1. Field of the Invention
The invention relates to system-on-chip (SoC) arrangements and, in particular, to reconfigurable integrated circuits (ICs).
2. Description of the Related Art
The inherent limits of sub-micrometric technology pose new challenges to the world of reconfigurable platforms. The capability of shrinking into silicon very large quantities of transistors permits integration in a single die of very complex functions and features. At the same time, the complexity of last-generation reconfigurable devices is not fully met by the sophistication of the tools used to map applications on these architectures. Users of reconfigurable device platforms must devote significant efforts in “extracting” the maximum expected potential performance levels through “custom” mapping solutions.
Meanwhile, “Do-It-All Devices” are now being considered in order to execute very complex software applications with high performance/energy ratios required. Exemplary of these efforts are, e.g., the papers by N. Tredennick and B. Shimamoto: “You Want One Do-It-All Device. Special Report”, IEEE Spectrum, December 2003 or D. Verkest: “Machine Chameleon”, IEEE Spectrum, December 2003.
A large number of works in the literature deal with the advantages and disadvantages of coarse and fine grain computational resources; see, for instance:                Jonathan Rose, Abbas El Gamal and Alberto Sangiovanni-Vincentelli: “Architecture of Field-Programmable Gate Arrays”, Proceedings of the IEEE. Vol. 81, No. 7, July 1993;        Jack L. Kouloheris, Abbas El Gamal: “FPGA Performance versus Cell Granularity”, Custom Integrated Circuits Conference, 1991, Proceedings of the 1991 IEEE Custom Integrated Circuits Conference, pp. 6.2/1-6.2/4        J. Rose, R.J. Francis, D. Lewis and P. Chow: “Architecture of Field-Programmable Gate Arrays: The Effect of Logic Block Functionality on Area Efficiency”, IEEE Journal Of Solid-State Circuits, Vol. 25, No. 5, October 1990, pp. 1217-1225; or        Satwant Singh, Jonathan Rose, Paul Chow, David Lewis: “The Effect of Logic Block Architecture on FPGA Performance”, IEEE Journal Of Solid-State Circuits, Vol. 27, No. 3, March 1992, pp. 281-287.        
Usually these papers primarily focus on FPGA (Field Programmable Gate-Array) basic blocks by trying to understand for instance, for a given application class, what is the right Look-Up Table (LUT) size or if it is preferable to have arrays of complex logic blocks like Arithmetical Logical Units (ALUs), and so on.

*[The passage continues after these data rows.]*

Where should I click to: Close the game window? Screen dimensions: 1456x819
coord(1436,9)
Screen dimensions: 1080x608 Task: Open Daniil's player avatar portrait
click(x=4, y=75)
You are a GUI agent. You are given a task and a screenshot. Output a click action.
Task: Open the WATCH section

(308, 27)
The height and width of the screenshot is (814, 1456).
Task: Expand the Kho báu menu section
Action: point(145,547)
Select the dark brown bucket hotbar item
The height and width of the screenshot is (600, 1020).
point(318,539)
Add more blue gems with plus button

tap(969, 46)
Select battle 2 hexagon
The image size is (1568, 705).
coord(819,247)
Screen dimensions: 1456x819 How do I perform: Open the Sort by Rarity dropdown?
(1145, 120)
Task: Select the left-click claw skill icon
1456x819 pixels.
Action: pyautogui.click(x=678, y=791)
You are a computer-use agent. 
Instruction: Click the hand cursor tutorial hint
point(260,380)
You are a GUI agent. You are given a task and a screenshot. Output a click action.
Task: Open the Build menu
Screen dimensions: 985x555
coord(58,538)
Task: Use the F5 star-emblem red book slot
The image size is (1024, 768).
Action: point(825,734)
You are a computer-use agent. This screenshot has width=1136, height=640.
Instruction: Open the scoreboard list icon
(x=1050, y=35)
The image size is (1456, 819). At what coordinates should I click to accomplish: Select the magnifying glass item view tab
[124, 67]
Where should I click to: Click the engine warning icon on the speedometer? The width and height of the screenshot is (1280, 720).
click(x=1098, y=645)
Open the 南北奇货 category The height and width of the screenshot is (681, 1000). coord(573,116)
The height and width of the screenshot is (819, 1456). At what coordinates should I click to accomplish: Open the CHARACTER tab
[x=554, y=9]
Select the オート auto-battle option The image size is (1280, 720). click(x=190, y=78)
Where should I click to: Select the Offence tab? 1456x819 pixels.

More recent works such as, e.g.:                Ken Eguro, Scott Hauck: “Issues and Approaches to Coarse-Grain Reconfigurable Architecture Development”, Proceedings of the 11th Annual IEEE Symposium of Field-Programmable Custom Computing Machines (FCCM'03); or        Anthony L. Slade, Brent E. Nelson and Brad L. Hutchings:            “Reconfigurable Computing Application Frameworks”, Proceedings of the 11th Annual IEEE Symposium of Field-Programmable Custom Computing Machines (FCCM'03)
are based on the common idea that the present scenario for the reconfigurable platforms is more complex, so that a change in the abstraction level is required.
When analyzing a modern DSP application like an MPEG decoder, it becomes immediately clear that the high number of complex computational kernels makes it difficult to say what the right computational granularity could be. Present commercial solutions attempt to cope with the increasing demand for computational power by using hardware solutions involving the fastest available floating point/fixed point DSP devices (still writing down all the software in optimized assembler code) and state-of-the-art microprocessors. Marketing and energy considerations aside, both solutions are obviously able to give to the consumer world the required MIPS/FLOPS.
More to the point, if no specific requirements in terms of, e.g., cost, power consumption, integration, development times are to be complied with, the possibility exists of finding a hardware or software or combination hardware and software platform adapted to support the necessary computational load. For instance, a complex application such as a MPEG4 decoder can be managed by a dedicated SoC, a certain numbers of DSPs or a microprocessor having a sufficiently high clock frequency.
However, a reconfigurable device would offer the advantage of adapting itself in the most effective/efficient way to a specific application within a wide class of applications. The same remarks made in the foregoing generally apply to the prior art arrangements disclosed in patent documents such as, e.g., US-A-2004/0049672, US-A-2004/0143724, now U.S. Pat. No. 7,502,915, US-A-2003/0212853 or US-A-2003/0154357, now U.S. Pat. No. 7,325,123, and specifically, EP-A-1 443 417. This last-cited document discloses a reconfigurable system exemplary of this technology.